(Entries taken from a collection)
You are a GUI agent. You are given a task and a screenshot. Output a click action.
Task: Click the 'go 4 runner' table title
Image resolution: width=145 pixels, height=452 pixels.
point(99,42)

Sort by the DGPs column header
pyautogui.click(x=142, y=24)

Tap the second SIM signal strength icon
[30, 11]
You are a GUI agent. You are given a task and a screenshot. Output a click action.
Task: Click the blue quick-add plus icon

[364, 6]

WHAT YOU HAVE TO DO
Rewrite the listing above as a two-column CSV with the header input,output. Each entry gets one row: put its full text in the input column and its answer in the output column, with every field in double quotes and any line breaks replaced by spaces.

THE OUTPUT
input,output
"You are a GUI agent. You are given a task and a screenshot. Output a click action. Task: Click the 'go 4 runner' table title Image resolution: width=145 pixels, height=452 pixels.","point(99,42)"
"Sort by the DGPs column header","pyautogui.click(x=142, y=24)"
"Tap the second SIM signal strength icon","[30, 11]"
"You are a GUI agent. You are given a task and a screenshot. Output a click action. Task: Click the blue quick-add plus icon","[364, 6]"